人材論/樋口廣太郎
先見性のあるリーダーとは、別の言葉でいえば、「夢」を語れるリーダーということです。どんな逆境にいても、夢さえ持っていれば人は前向きに生きていくことができます。
戦後の日本人が、ひどん貧しさにもかかわらず旺盛なバイタリティを持って働き、世界史の中でも類を見ないほどの急速な経済成長を達成できたのも、いつか必ず欧米に追いついて豊かな暮らしをしたい、いや、必ずできるはずだ、という夢を胸に抱いていたからにはほかなりません。
私がアサヒビールで最初にやらなければいけなかったのも、まさに「夢」を語ることでした。私がアサヒの社長に就任したのは、1986年のこと。
当時は、ビール業界そのものがマイナス5パーセントという戦後最大の落ち込みを記録していた時期で、その中でもアサヒビールは年々シェアを落とし続け、85年には一ケタ台(9.6パーセント)まで落ち込んでいました。世の中がバブルを迎えようとしているとき、すでにアサヒビールはどん底とも言える逆境に直面していたわけです。
でも、そんな状態だからこそ、語る夢は大きければ大きいほどいい。だから私は、「15年でキリンビールに追いつき追い越そう」と言ったのです。(P70~72)
リーダーは「夢」を語るべきである。
そして、今のリーダーはあまりにも夢を語らなくなってしまっている。
確かに今、多くの企業が危機に局面している。
円高、株価下落、デフレ、少子化、等々・・・
悪い材料はいくらでもある。
しかし、現実はどんなに厳しくても、リーダーの語る夢によって、人は勇気づけられ、希望を持って目の前の仕事に取り組めるようになる。
樋口氏がアサヒビールの社長に就任した当時、状況としては最悪だった。
もはや存続を危ぶまれていたアサヒビール、
そんな中で「15年でキリンビールに追いつき追い越す」というのは夢物語であったろう。

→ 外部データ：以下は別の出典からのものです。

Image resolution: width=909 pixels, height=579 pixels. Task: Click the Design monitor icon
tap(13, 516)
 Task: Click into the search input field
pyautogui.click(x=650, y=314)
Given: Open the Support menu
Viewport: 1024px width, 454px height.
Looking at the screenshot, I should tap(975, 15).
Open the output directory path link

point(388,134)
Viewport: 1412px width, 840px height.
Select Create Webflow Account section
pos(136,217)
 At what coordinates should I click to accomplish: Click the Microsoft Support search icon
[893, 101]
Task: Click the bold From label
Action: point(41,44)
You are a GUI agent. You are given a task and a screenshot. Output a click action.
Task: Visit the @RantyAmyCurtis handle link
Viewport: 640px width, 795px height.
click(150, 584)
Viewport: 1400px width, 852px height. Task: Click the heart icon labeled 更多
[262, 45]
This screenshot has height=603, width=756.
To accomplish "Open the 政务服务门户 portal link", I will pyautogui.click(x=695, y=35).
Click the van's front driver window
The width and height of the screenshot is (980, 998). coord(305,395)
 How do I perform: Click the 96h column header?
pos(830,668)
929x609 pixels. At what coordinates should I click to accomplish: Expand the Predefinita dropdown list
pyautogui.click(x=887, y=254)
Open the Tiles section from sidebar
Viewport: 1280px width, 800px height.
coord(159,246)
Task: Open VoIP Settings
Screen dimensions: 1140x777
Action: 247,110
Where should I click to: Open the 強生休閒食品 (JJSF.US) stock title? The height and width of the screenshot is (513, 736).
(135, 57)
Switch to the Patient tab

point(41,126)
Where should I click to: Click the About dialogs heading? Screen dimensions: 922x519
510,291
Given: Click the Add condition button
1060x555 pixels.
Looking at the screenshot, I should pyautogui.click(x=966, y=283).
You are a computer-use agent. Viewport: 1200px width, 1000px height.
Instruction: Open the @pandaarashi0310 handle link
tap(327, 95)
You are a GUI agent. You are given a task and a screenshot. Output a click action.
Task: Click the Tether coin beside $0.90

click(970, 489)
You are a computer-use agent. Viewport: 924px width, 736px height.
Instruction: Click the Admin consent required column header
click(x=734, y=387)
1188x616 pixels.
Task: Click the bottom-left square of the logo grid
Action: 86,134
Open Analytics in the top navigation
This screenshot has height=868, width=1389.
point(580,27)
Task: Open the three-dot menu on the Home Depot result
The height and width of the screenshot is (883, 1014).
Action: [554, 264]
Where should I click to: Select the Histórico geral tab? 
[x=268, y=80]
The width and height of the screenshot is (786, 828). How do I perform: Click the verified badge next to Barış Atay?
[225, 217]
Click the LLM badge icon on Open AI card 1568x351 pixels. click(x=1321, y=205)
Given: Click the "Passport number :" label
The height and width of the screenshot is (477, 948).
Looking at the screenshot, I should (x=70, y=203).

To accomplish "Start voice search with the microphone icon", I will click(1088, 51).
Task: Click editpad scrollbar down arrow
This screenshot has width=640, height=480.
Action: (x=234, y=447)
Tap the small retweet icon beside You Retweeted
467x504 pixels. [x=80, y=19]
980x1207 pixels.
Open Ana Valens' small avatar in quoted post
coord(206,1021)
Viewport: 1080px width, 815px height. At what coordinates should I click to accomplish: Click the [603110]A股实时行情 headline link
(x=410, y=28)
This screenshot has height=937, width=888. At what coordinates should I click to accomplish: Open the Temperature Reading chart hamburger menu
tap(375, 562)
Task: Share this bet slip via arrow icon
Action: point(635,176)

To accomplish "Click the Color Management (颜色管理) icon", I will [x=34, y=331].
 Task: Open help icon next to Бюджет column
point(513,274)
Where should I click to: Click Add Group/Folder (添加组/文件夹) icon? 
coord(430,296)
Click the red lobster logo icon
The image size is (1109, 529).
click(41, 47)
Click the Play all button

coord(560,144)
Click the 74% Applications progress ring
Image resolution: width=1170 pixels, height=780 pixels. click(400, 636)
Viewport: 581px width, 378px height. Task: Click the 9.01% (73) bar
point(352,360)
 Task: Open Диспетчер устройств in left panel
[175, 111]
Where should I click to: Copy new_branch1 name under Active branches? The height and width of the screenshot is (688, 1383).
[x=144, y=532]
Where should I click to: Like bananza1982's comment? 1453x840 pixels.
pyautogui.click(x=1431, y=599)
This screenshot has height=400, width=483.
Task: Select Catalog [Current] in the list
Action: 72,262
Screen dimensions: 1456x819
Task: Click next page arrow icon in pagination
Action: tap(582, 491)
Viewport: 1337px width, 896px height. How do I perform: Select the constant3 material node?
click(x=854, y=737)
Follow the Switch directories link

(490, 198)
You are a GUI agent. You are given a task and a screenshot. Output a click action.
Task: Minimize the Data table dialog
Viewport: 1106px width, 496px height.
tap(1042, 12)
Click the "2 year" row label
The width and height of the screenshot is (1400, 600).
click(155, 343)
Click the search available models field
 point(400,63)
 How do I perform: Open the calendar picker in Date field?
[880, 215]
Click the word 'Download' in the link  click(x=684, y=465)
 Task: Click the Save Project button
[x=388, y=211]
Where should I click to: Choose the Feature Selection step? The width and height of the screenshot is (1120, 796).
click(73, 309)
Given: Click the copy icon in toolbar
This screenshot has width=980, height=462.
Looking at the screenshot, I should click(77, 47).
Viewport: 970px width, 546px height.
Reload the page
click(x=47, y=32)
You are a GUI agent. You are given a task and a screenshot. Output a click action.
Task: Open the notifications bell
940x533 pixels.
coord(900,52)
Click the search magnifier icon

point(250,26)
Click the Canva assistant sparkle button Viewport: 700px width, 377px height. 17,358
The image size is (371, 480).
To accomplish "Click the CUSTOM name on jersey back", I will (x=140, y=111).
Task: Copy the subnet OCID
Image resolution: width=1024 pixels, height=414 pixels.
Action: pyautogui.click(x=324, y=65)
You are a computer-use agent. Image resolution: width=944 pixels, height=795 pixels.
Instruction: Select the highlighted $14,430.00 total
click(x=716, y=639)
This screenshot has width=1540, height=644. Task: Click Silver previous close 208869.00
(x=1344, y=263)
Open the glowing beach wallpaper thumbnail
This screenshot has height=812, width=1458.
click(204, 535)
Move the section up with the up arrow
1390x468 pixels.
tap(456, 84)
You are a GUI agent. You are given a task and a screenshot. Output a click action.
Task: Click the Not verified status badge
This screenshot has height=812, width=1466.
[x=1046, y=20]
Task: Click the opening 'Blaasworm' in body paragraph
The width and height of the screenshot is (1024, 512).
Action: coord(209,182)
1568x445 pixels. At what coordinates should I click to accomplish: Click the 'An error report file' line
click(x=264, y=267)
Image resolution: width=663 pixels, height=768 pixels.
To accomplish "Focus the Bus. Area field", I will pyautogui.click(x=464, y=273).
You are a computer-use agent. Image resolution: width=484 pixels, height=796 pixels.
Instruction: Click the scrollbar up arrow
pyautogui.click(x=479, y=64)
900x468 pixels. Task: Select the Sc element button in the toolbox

しかし、その夢を語れるかどうかが、優れたリーダーになれるかどうかの分岐点だと思う。
当時のアサヒビールの置かれていた状況から、これと同じような逆境に置かれている企業のリーダーがやるべきことが見えて来る。
リーダーはある意味、リアリストである必要がある。
やはり現実はしっかりと見据える必要がある。
しかし、現実を見据えた上で、リーダーは「夢」を語るべきである。
政治家であっても企業のトップであっても、今、「夢」を語っているリーダーはどの位いるのだろう。